Way back in 2006 the ever prescient Hugh MacLeod scribbled “If you talked to people the way advertising talked to people, they’d punch you in the face”.  This truism illustrates the dangers of convergence.  ‘Converge’ a one-to-many approach with a personalised situation and you end up with a fight.  Why then is advertising deemed to be effective and not result in brands being punched in the face?  It works because advertising’s great strength is that no-one takes it personally.

In 2009, in an excellent Slideshare presentation, John Willshire proposed the analogy of fireworks and bonfires to differentiate between advertising and social media.  He concludes this analogy with the warning “putting fireworks on a bonfire is not a good idea”.  Again, the danger of convergence.

Yesterday Altimeter Group published a report called The Converged Media Imperative.  The basic thrust of this report was that media are converging and that brands need to recognise this and learn how to operate within a converged media space.  The types of media that Altimeter said were converging were the Blessed Trinity of Paid, Owned and Earned.

Hold on a moment here, it is time to reign in a few assumptions.

Assumption number one: Paid, Owned and Earned.  As I have previously posted, I don’t think this is a useful definition.  I think it is far better to see media as being on a scale that has participatory media at one end and non-participatory media at the other.   The approach a brand adopts depends on where on this scale they decide to sit.  You can’t be everywhere on this scale with a universal ‘converged’ approach.

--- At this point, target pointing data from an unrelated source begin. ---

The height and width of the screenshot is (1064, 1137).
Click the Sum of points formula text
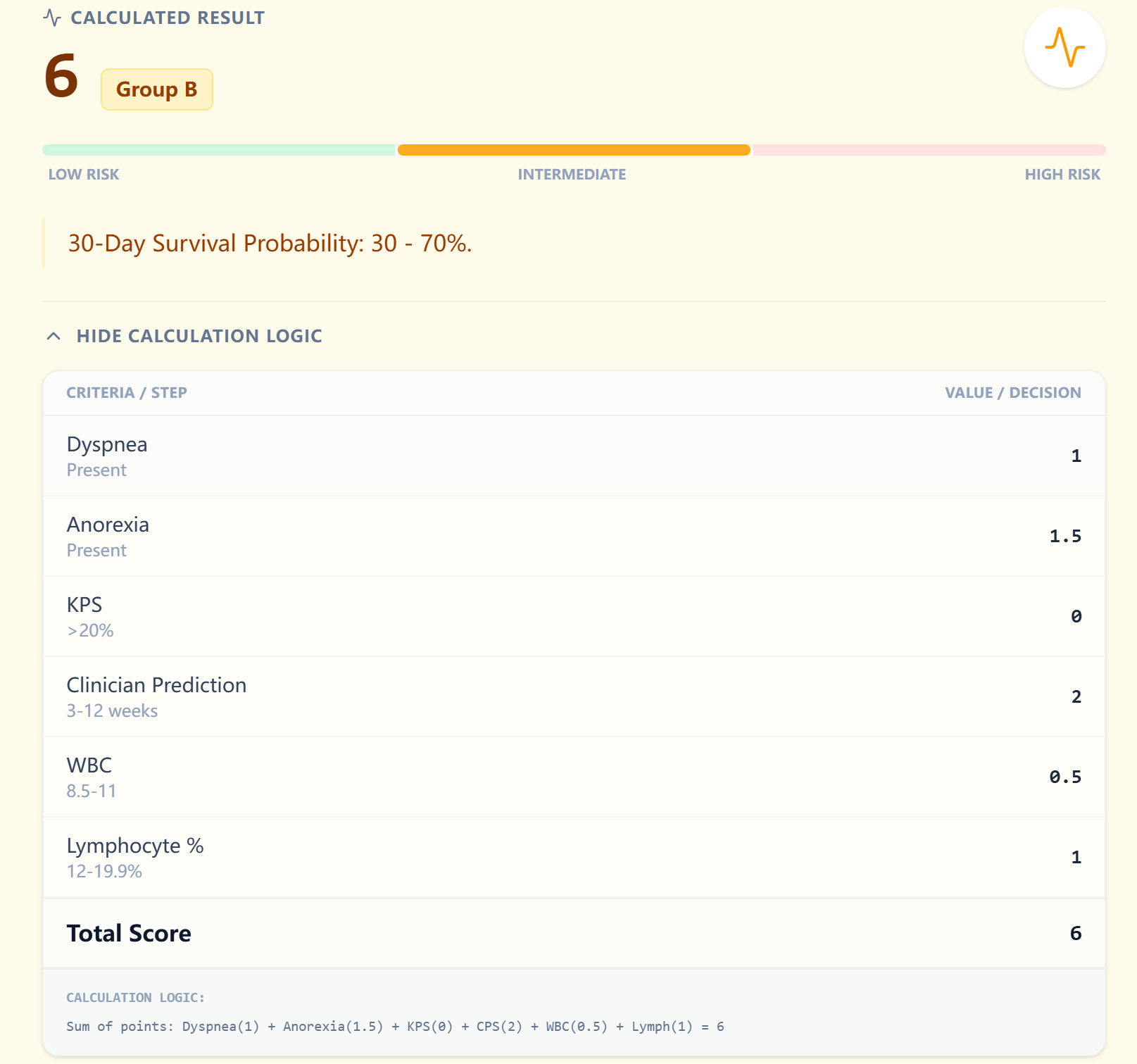pyautogui.click(x=395, y=1027)
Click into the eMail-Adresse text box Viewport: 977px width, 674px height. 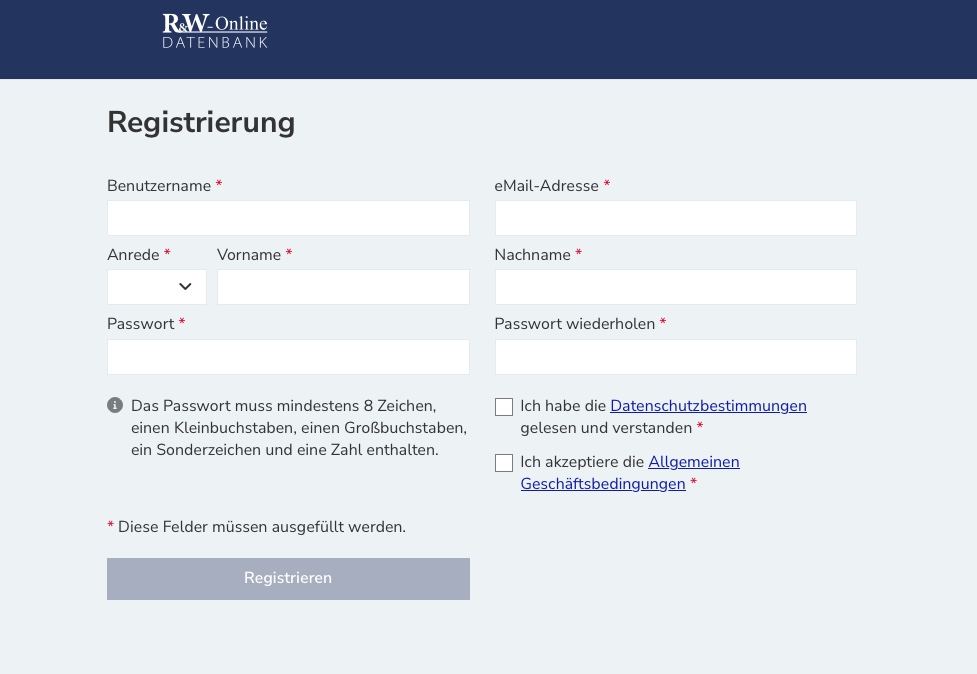[675, 218]
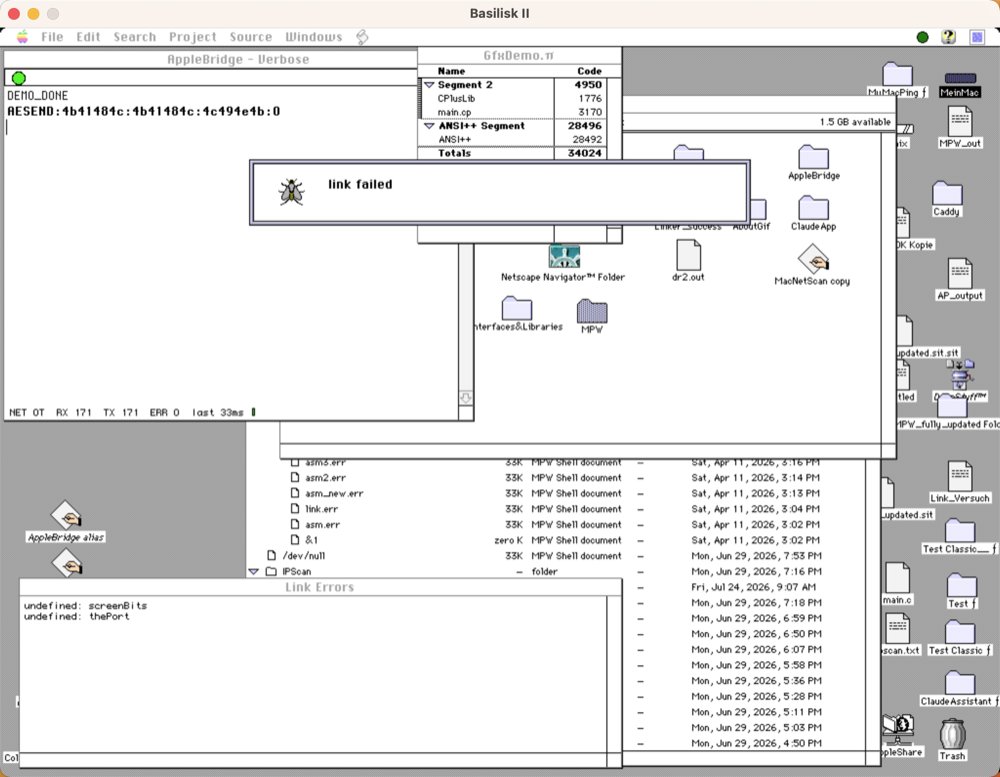Select the dr2.out document icon
The image size is (1000, 777).
point(688,255)
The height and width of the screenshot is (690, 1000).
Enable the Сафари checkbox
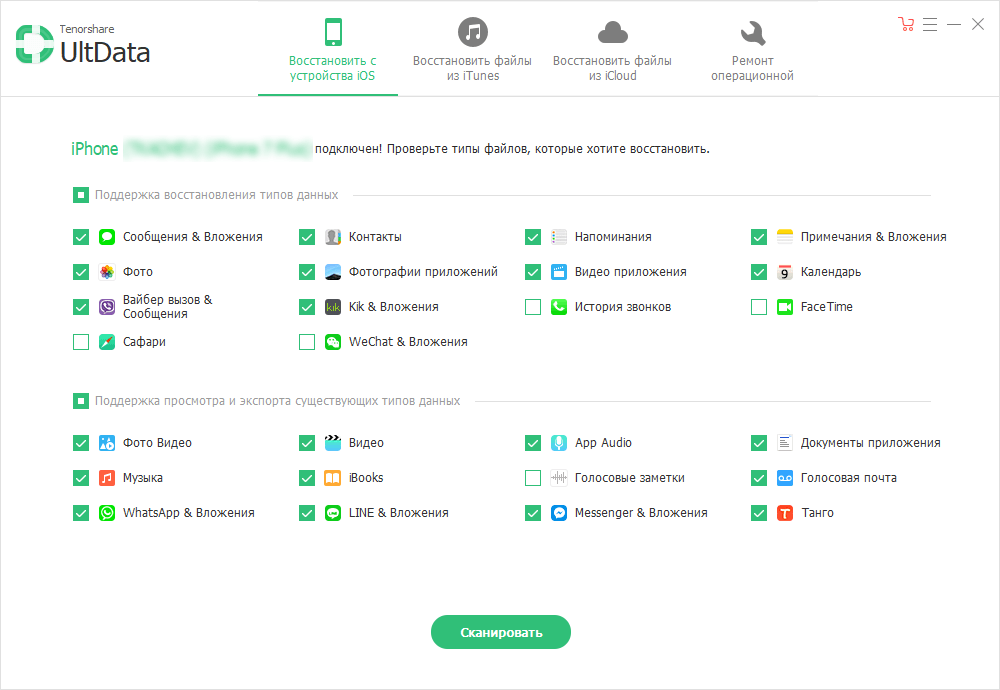click(80, 342)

Assumption number two: forms of media are converging.   The only people who are converging media are brand and media owners and agencies for whom this convergence is a convenience that allows them to appropriate social media and export traditional one-to-many mass marketing approaches into the social / participatory space.  Consumers are going the other way.  There is a huge divergence appearing between the way consumers are using social media and the ways in which brands would like them to use it.  That’s the issue brands have to deal with.

Assumption number three: Facebook is a form of media.  It is not.  Facebook, like most other forms of social media, is an infrastructure or even a form of behaviour.

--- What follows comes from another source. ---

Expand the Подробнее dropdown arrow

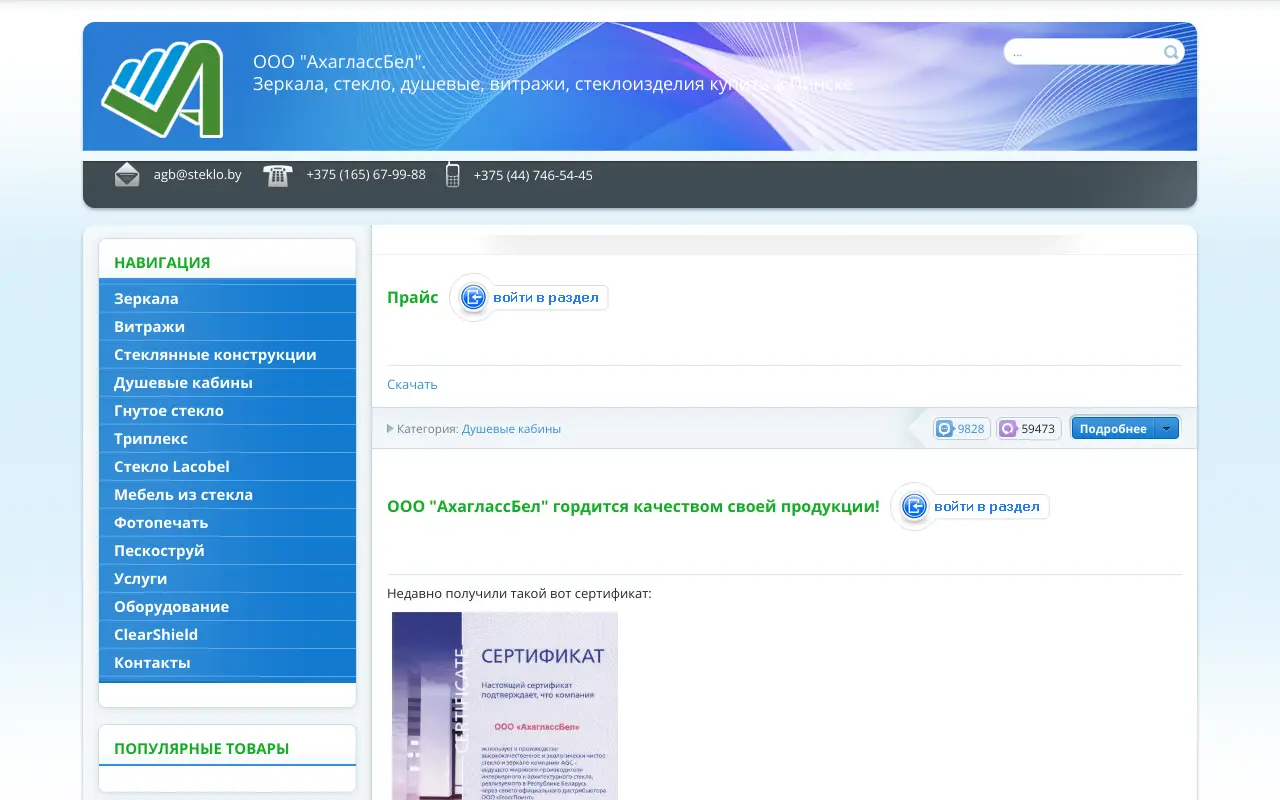tap(1166, 429)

It seems to me the challenge for brands is not how to manage the convergence of media, it is quite the opposite.  The challenge is how to manage divergence.  There are now two very distinct spaces opening up.  The first is the space where you talk to everyone and no-one takes it personally.  Then there is the space where you talk to individuals, where being personal is essential.  The rules of how you operate in these two spaces are completely different.  The spaces can hold hands, and they need to talk to each other but crunch them together and you get into difficulties – you either end up with a black eye or you end up wasting a lot of time and money.  The management challenge is therefore not so much about how get silos to talk to each other, it is about you keep traditional marketing contained within its appropriate silo while you develop a new set of approaches adapted to encouraging consumers to participate in your brand, rather than participate in your marketing.

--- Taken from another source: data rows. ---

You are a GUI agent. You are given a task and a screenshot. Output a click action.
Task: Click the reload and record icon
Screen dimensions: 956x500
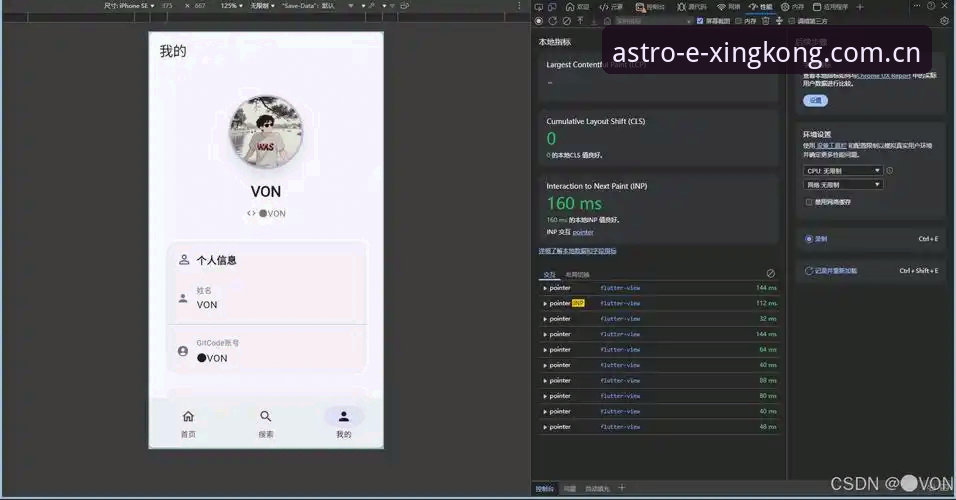tap(552, 21)
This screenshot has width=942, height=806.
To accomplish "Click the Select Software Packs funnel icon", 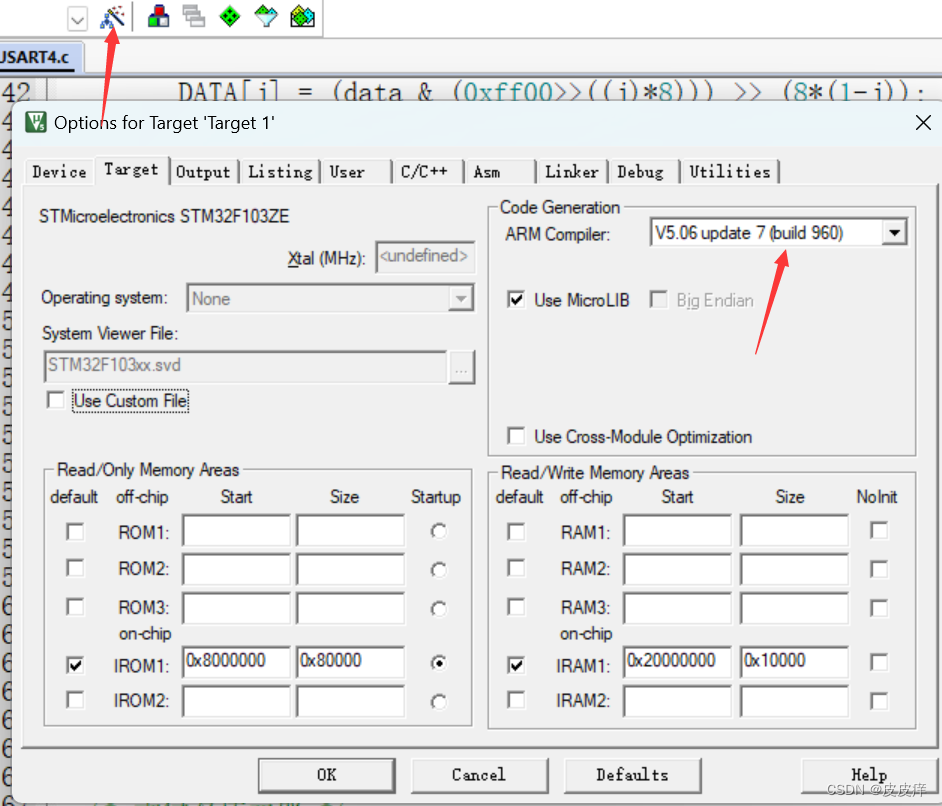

How then to account for the case studies of successful media convergence that Altimeter highlight at the end of their report.  Well, you can use social tools to encourage consumers to participate in traditional campaigns, but you have to be conscious of two things.  First, this space where social and traditional can be said to converge is actually tiny – it is not going to become The Space as the ‘everything is headed towards converged media’ argument might suggest.  As referred to above, it will be a space that deals only with how you get consumers to participate in your marketing, rather than the much more important space that relates to how you get people to participate in your business.  Second, you have to be careful how you measure success in this space.  All too often, success is measured as though social media were traditional media – i.e. an increase in Twitter followers or growth of Facebook fan-base is seen as a useful objective in, and of, itself.  Or else vague exhortations are made about supposed increases in Amplification, Awareness or the ever popular Engagement.  The sad truth is that social hardly ever delivers scale in terms of reach – the numbers, from a reach perspective, rarely add-up compared to the reach you can achieve with traditional media.

When we look back on this, in a few years hence, I think we will see that this so-called ‘converged space’ was actually a side-show to the main event.  The brands that will emerge as the winners will be those that have learned how to manage divergent approaches and two very different spaces: one is the one-to-many space where you talk to everyone and no-one takes it personally and the other is the space where brands create the permission to talk to their consumers personally (hopefully without getting punched in the face).